We will start the design process shortly and commence a first phase of building homes where location issues are less pronounced.
We are lucky to be able to learn from the good and bad aspects of past initiatives elsewhere.
The less successful attempts tend to forget that the main reason why people do not live in disaster-resistant homes, in safe locations, is that they cannot afford to.
Even if we develop mechanisms that will give the occupier an increasing stake in their new homes, we are under no illusions that they will be able to finance the building of these homes on their own.
We have set aside initial funding for at least 1,000 disaster-resistant homes. We will finance a further 1,000 disaster-resistant homes from the proceeds of our Rain Forest Restoration Bond and related financial instruments.
Once the building of these homes is underway, we expect our partnership with the Foundations to help us fund a further 3,000 homes.
Two, we will set out the minimum specifications for the homes shortly, though you can assume that it will likely be similar to the Miami Dade standards.
Three, Shortly we will begin to spend the money that will get all of our schools and clinics functioning again, in some instances, by implementing temporary building solutions.
Four, in rebuilding homes and communities we will incorporate the building of climate-resilient schools and clinics.
Five, following further consultations we will establish a short-term Climate-Resilient Nation Execution Agency.
Six, Once the joint needs assessment exercise is over in one month’s time, we expect to fast track a large package of infrastructure works on bridges, roads and slopes.
This work is extensive. Our total approved budget for public infrastructure is currently EC$175m spread between World Bank and UK-funded projects.
Our Execution agency will help us get these funds spent and projects delivered in accordance with a sequential plan. There have been good indications that we will be able to extend the scope of works and funding/ by a further EC$75m to make a total of EC$250m.
Seven, Once this process of rebuilding our infrastructure is underway we will then be able to roll out our plans/ for our future food and energy security.
My fellow Dominican it is important to start with a plan. It ensures that our energies are focused and not pulling against each other. It ensures that we build something better than before.
A good plan is necessary for our success but it is not sufficient.
The best plan will not work if each and everyone is not fully engaged in a national effort to make it work.

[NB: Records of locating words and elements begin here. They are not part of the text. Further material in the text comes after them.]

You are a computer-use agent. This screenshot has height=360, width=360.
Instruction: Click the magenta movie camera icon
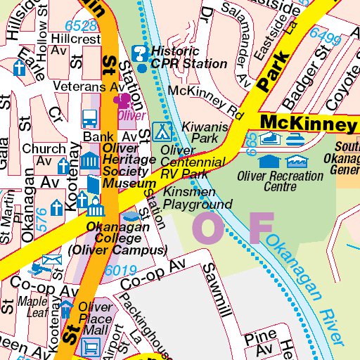coord(128,101)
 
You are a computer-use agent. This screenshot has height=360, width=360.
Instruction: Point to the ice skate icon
coord(268,139)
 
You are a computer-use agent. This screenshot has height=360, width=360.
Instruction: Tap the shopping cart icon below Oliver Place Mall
coord(90,346)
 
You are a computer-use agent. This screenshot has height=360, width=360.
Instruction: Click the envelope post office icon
coord(51,264)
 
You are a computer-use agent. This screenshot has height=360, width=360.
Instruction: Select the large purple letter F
coord(261,227)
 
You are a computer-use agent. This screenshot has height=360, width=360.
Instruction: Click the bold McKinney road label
coord(307,124)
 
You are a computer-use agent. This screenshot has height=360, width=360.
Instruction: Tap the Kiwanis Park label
coord(200,132)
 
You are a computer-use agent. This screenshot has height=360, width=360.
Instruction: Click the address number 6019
coord(121,270)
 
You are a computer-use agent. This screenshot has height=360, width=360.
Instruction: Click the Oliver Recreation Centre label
coord(280,181)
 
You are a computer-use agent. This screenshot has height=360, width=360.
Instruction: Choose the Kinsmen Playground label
coord(197,198)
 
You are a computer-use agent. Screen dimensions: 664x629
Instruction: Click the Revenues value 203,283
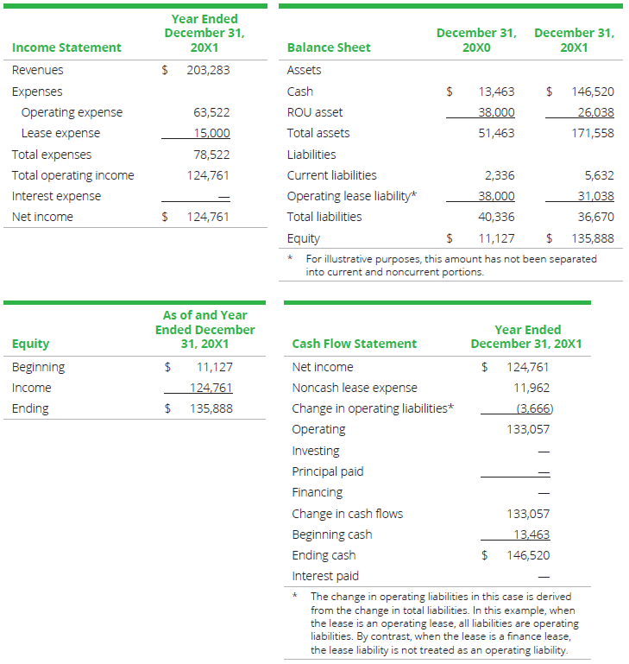[x=208, y=70]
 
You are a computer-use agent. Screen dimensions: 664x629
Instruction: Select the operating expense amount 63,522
[x=211, y=112]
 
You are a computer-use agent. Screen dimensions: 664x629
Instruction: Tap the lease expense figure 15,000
[x=211, y=133]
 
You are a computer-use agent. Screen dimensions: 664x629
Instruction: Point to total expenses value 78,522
[x=211, y=155]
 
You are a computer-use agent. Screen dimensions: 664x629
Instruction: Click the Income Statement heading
[x=66, y=47]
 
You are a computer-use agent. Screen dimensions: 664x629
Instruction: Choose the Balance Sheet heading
[x=329, y=47]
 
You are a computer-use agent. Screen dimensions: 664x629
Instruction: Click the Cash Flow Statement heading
[x=354, y=344]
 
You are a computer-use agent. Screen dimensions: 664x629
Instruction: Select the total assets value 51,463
[x=496, y=133]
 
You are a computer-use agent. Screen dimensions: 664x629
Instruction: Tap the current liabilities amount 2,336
[x=500, y=175]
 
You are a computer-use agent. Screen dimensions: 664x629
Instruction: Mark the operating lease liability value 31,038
[x=593, y=196]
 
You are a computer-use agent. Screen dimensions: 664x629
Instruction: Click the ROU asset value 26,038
[x=593, y=112]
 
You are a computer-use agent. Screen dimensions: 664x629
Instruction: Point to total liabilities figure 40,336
[x=496, y=217]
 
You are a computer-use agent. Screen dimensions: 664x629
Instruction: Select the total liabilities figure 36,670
[x=593, y=217]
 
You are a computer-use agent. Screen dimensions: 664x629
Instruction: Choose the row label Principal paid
[x=328, y=471]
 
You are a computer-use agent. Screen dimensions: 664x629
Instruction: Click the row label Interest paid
[x=325, y=576]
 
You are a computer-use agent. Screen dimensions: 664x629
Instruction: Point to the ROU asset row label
[x=314, y=112]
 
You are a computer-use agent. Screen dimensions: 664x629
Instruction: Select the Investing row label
[x=316, y=451]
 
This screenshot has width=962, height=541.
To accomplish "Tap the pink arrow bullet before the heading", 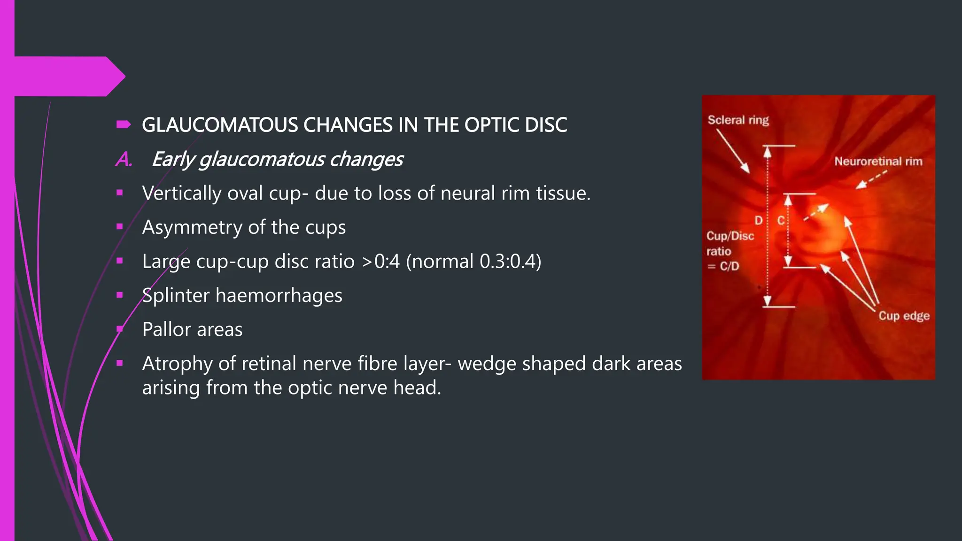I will [124, 124].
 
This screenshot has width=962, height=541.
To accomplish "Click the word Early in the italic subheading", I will [172, 160].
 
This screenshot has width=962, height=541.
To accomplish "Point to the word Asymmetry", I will [192, 227].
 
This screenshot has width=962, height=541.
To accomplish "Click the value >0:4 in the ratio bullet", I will [380, 262].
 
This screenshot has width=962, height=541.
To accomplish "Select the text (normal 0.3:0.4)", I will [473, 262].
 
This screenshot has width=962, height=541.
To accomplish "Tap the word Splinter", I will [176, 296].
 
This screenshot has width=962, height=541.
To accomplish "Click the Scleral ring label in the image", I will [738, 120].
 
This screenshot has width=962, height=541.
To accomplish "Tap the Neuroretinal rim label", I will [878, 162].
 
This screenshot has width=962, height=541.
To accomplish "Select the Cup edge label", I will [904, 316].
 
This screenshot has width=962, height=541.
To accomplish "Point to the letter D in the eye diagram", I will [758, 221].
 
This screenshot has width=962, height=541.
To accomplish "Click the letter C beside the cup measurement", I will [781, 221].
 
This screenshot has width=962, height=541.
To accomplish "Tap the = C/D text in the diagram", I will [723, 266].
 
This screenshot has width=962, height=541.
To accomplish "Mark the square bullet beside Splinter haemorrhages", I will [120, 295].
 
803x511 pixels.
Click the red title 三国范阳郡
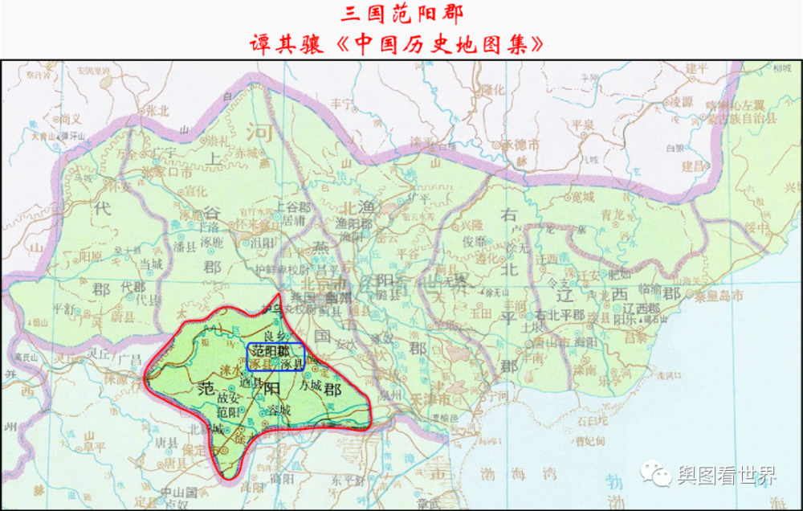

I want Dominicans…fighting back against the adversity. I want each of you to do, to the best of your ability, whatever you can do, however big or small. Dominica needs you. Dominica cries for you.

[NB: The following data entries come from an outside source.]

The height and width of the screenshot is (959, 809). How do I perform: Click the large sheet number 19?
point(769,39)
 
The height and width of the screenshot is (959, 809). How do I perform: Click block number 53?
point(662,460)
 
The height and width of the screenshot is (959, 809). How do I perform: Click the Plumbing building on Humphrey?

Overall, Fellow Dominicans and others, resident in Dominica, and those of you living and monitoring developments from afar, rest assured that we have a solid strategy and plan for recovery and rebuilding Dominica that is coming into place.
Of course the best laid plans can change and we are prepared for that. But the direction remains constant and clear. We will rebuild Dominica to be more resilient and more sustainable.
It is a plan that respects our livelihoods and our nation.
It is our plan – not one imposed by others.
It is a plan that has captured the imagination of the world.
And as a result, it is a plan that will be well funded, well informed by available evidence and well supported with the relevant expertise.
I do not know of any country in the history of the world that has suffered such total devastation, but which in less than 3 weeks, has been able to move beyond pure relief efforts to start the economic recovery. None!
Let this be a measure of the resolve and determination of the extraordinary people of Dominica.
We may have lost all that money can buy, but no one can look at Dominica and say/ we have lost our dignity.
We need help, a lot of help, but you can now be certain that we are the Captains of our fate and that is why we shall succeed.
Thank you for your continued prayers and expressions of solidarity and well wishes. They are truly an inspiration.
I pray today that Almighty God continue to bless and protect us all…
Dominica Prime Minister Address his people on the development relief program.